Ocean acidification impacts on future phytoplankton communities: using numerical models to scale up from laboratory and field studies to the global scale
Seminar Room 2, Geographical Sciences, University Road, Bristol
This talk is part of the Marine Ecosystem and Climate series. Stephanie Dutkiewicz will present some of her new modelling work.
The world's oceans have absorbed about 30% of anthropogenic carbon emissions, causing a significant decrease in surface ocean pH. Concerns over the impacts of this “ocean acidification” to marine life have led to a number of laboratory, mesocosm, and field experiments. The most publicized studies concern calcifying organism such as corals and bivalves (e.g. oysters and mussels). However ocean acidification will also affect phytoplankton: the microscopic photosynthesizing organisms that form the foundation of the marine food web and regulate key biogeochemical processes, including the cycling of carbon. Here we provide results from a meta-analysis of experiments that assessed growth rates of different phytoplankton taxa under both current day and elevated pCO2 conditions. These results revealed a significant range of responses. We use a numerical model to explore how these responses at the laboratory scale might scale up to the community and global level. In simulation over a hypothetical 21st century we found that ocean acidification caused sufficient changes in competitive fitness between phytoplankton types to significantly alter community structure.
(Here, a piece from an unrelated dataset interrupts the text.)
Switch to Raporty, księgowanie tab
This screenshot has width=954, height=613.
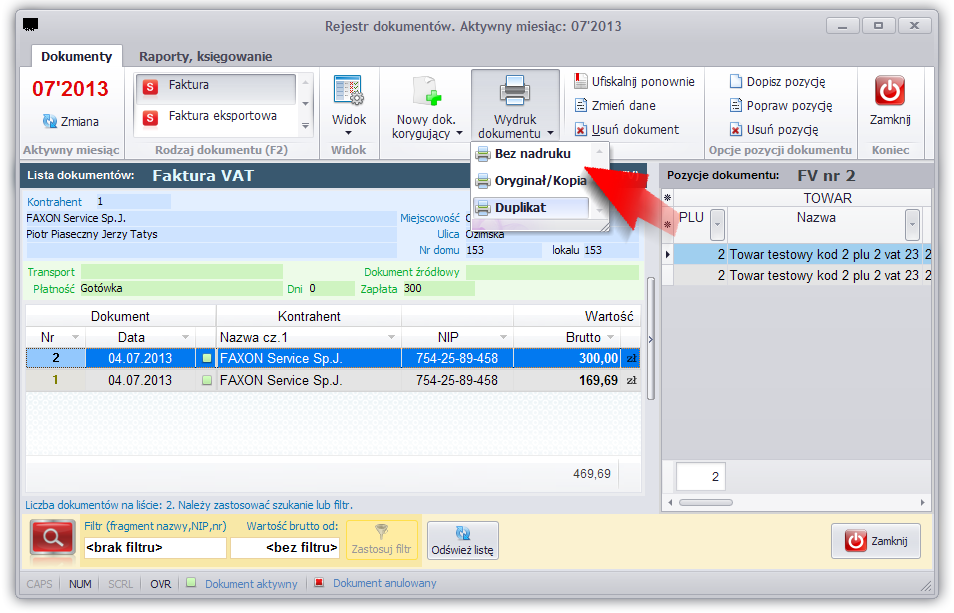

We compared the impact of ocean acidification to other potential stressors of phytoplankton communities (such as warming, and changes to the light environment and nutrient supplies) and found that it will likely have a greater impact at the level of ecological function of the phytoplankton community. Our results suggest that longer time scales of competition- and transport-mediated adjustments are important in predicting the changes to phytoplankton community structure; aspects that are not captured in laboratory or field experiments. Including these effects are essential for our understanding of the future of the marine ecosystem: the large turnover of community functionality suggested by our model could carry profound consequences for all levels of the marine food chain as well as global biogeochemistry.